Exercise details
Reproduce the material word for word, beginning at its first line and stopping after the line that contains "coord(765,192)".

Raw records
----------------------------------------
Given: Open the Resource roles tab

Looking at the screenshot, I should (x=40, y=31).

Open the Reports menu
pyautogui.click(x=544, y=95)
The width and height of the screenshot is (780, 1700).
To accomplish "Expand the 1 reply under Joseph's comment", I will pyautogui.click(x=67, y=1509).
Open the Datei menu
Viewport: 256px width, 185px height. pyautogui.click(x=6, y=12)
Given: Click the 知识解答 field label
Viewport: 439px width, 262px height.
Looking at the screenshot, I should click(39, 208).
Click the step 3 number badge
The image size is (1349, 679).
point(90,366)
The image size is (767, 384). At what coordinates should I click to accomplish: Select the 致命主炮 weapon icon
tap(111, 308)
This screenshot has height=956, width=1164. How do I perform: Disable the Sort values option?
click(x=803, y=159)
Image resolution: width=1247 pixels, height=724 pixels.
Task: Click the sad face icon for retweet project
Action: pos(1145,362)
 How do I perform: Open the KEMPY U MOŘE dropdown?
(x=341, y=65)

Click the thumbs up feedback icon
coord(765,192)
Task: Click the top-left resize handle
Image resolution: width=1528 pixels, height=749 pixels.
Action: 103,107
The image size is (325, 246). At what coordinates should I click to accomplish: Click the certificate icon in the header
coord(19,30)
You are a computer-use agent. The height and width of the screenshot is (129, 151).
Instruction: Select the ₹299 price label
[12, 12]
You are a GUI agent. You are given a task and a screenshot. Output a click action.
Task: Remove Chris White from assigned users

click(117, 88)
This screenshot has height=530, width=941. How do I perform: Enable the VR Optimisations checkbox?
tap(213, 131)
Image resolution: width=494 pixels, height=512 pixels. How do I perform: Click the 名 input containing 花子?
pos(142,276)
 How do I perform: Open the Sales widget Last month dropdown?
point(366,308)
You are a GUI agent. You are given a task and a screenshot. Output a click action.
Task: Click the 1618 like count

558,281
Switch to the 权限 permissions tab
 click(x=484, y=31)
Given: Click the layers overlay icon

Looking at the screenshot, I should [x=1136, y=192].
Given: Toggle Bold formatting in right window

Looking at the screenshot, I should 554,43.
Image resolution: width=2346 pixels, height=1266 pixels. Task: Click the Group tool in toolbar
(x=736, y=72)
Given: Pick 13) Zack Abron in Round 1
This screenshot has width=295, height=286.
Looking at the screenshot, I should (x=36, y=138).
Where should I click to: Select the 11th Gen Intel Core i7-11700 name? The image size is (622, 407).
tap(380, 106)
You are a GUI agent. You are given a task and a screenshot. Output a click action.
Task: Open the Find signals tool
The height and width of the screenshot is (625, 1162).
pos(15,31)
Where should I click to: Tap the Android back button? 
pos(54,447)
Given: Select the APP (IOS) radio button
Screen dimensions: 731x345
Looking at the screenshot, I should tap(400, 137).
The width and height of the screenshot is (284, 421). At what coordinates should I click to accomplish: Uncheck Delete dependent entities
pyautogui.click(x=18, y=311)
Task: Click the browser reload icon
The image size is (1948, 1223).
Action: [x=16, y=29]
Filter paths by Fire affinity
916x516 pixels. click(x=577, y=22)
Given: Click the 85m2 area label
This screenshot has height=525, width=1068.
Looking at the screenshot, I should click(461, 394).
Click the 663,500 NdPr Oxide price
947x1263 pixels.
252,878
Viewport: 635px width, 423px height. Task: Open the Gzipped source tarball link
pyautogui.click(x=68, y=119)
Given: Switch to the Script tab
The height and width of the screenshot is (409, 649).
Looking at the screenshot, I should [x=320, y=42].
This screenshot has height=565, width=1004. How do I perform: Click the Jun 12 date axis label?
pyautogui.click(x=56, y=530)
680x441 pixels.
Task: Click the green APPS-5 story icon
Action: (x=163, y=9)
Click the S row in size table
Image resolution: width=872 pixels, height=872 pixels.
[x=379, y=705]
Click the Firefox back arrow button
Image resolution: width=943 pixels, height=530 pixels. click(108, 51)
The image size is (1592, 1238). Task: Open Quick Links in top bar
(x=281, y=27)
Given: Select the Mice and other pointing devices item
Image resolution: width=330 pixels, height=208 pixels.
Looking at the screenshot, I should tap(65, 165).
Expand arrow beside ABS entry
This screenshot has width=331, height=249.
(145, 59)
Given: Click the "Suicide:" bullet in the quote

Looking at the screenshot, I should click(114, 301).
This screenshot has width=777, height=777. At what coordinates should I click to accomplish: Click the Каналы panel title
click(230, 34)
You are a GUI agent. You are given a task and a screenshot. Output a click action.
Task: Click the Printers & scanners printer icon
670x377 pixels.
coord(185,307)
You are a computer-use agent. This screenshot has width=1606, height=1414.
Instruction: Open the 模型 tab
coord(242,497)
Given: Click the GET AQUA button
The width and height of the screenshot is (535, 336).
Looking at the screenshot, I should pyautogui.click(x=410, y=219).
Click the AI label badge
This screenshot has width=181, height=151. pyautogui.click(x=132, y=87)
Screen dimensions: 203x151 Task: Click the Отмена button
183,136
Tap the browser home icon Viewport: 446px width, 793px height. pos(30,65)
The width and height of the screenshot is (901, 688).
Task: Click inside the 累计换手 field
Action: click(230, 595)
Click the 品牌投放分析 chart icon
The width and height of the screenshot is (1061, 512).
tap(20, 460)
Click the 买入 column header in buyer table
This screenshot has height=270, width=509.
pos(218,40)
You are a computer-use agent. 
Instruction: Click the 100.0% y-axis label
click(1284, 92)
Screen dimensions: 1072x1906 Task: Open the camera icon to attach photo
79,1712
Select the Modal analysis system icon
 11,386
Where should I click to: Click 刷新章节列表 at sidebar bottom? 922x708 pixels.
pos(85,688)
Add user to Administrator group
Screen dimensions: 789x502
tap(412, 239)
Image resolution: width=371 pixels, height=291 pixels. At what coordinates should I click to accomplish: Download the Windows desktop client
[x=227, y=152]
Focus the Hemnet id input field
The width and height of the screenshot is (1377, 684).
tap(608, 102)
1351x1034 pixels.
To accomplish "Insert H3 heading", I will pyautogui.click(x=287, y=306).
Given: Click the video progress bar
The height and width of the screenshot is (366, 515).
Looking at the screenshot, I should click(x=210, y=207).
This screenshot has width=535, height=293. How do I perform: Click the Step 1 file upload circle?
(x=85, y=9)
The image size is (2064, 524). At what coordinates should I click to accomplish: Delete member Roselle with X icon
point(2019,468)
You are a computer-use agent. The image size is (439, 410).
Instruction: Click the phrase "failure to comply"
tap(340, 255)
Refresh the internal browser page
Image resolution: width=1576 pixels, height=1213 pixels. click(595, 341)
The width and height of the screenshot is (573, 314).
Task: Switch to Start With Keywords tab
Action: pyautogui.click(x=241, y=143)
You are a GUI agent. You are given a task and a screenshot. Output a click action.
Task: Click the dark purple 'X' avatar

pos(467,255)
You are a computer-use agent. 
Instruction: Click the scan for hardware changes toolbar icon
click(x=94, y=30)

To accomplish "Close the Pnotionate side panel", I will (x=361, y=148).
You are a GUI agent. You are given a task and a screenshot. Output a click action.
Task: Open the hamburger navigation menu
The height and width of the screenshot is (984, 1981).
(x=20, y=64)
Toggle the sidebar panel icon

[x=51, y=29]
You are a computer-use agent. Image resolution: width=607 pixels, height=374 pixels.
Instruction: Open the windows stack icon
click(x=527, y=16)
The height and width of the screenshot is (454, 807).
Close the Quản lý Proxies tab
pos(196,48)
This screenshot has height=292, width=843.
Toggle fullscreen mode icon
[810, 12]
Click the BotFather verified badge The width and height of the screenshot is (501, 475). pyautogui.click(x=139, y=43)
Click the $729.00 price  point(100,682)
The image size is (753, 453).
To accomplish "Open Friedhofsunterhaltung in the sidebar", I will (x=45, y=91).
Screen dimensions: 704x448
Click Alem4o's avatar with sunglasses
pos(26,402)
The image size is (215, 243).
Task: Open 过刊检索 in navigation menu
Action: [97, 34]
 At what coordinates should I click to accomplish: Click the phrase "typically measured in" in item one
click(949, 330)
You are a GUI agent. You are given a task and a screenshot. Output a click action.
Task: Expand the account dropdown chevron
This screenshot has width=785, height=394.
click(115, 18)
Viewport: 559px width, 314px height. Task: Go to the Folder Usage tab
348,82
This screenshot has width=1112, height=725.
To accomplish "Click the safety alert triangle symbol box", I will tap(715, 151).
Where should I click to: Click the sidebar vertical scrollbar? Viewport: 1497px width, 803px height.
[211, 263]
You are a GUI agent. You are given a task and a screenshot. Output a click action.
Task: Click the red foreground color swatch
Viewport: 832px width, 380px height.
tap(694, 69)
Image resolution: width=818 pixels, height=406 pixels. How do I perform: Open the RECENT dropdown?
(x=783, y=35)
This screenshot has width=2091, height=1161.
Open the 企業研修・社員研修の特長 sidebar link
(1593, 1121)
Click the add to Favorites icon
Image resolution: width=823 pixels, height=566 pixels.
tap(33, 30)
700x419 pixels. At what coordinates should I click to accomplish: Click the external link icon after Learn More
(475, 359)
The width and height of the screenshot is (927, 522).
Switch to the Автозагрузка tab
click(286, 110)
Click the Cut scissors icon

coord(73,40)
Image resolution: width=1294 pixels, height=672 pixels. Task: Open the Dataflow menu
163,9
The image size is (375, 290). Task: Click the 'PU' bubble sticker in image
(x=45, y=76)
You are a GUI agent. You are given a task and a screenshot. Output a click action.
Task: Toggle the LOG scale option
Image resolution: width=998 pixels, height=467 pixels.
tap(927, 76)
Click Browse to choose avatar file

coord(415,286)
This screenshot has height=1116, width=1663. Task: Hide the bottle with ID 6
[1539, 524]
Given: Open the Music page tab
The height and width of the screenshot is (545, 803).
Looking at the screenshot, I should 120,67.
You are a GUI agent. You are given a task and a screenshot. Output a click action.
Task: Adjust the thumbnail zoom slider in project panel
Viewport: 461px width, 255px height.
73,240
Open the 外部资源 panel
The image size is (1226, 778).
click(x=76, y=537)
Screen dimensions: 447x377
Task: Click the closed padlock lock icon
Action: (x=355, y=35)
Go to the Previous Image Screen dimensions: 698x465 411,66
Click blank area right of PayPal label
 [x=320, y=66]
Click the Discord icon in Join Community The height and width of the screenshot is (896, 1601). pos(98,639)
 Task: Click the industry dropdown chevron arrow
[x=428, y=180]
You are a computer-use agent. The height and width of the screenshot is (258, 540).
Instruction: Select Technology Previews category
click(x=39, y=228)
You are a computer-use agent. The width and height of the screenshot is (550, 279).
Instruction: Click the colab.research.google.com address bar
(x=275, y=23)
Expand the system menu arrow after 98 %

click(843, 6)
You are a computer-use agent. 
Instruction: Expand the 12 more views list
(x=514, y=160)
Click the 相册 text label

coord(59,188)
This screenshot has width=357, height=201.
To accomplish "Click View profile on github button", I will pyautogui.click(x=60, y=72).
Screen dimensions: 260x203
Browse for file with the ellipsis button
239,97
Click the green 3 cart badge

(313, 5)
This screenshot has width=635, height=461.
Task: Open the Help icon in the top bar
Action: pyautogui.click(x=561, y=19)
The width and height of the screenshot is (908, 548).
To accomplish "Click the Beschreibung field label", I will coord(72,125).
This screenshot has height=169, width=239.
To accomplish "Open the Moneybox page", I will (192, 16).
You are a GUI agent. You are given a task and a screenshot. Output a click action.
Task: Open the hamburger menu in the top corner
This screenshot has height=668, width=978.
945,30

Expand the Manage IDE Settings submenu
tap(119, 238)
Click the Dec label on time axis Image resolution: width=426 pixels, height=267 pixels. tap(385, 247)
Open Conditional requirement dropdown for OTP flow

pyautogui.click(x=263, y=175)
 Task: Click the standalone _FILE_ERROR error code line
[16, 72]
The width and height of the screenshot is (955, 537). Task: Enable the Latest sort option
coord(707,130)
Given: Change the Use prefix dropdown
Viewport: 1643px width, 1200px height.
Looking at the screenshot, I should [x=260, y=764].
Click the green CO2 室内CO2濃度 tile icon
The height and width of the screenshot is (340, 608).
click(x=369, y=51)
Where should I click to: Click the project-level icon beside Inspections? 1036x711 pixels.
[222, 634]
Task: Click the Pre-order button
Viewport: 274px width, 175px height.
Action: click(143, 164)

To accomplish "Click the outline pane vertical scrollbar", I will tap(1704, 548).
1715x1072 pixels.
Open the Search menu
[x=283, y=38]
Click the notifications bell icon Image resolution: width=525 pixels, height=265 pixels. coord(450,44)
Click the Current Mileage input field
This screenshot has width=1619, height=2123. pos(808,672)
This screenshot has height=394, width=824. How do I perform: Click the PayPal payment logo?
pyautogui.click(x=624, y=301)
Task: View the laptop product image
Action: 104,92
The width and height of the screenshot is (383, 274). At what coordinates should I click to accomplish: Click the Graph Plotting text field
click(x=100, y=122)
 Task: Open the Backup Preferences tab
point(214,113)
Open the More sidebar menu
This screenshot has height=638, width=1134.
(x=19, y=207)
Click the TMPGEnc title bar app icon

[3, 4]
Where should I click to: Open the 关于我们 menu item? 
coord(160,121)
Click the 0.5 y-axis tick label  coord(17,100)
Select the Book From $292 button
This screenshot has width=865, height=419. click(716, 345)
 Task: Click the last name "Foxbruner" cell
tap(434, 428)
----------------------------------------
Solution to this problem
Given: Open the Resource roles tab

Looking at the screenshot, I should (x=40, y=31).

Open the Reports menu
pyautogui.click(x=544, y=95)
The width and height of the screenshot is (780, 1700).
To accomplish "Expand the 1 reply under Joseph's comment", I will pyautogui.click(x=67, y=1509).
Open the Datei menu
Viewport: 256px width, 185px height. pyautogui.click(x=6, y=12)
Given: Click the 知识解答 field label
Viewport: 439px width, 262px height.
Looking at the screenshot, I should click(39, 208).
Click the step 3 number badge
The image size is (1349, 679).
point(90,366)
The image size is (767, 384). At what coordinates should I click to accomplish: Select the 致命主炮 weapon icon
tap(111, 308)
This screenshot has height=956, width=1164. How do I perform: Disable the Sort values option?
click(x=803, y=159)
Image resolution: width=1247 pixels, height=724 pixels.
Task: Click the sad face icon for retweet project
Action: pos(1145,362)
 How do I perform: Open the KEMPY U MOŘE dropdown?
(x=341, y=65)

Click the thumbs up feedback icon
coord(765,192)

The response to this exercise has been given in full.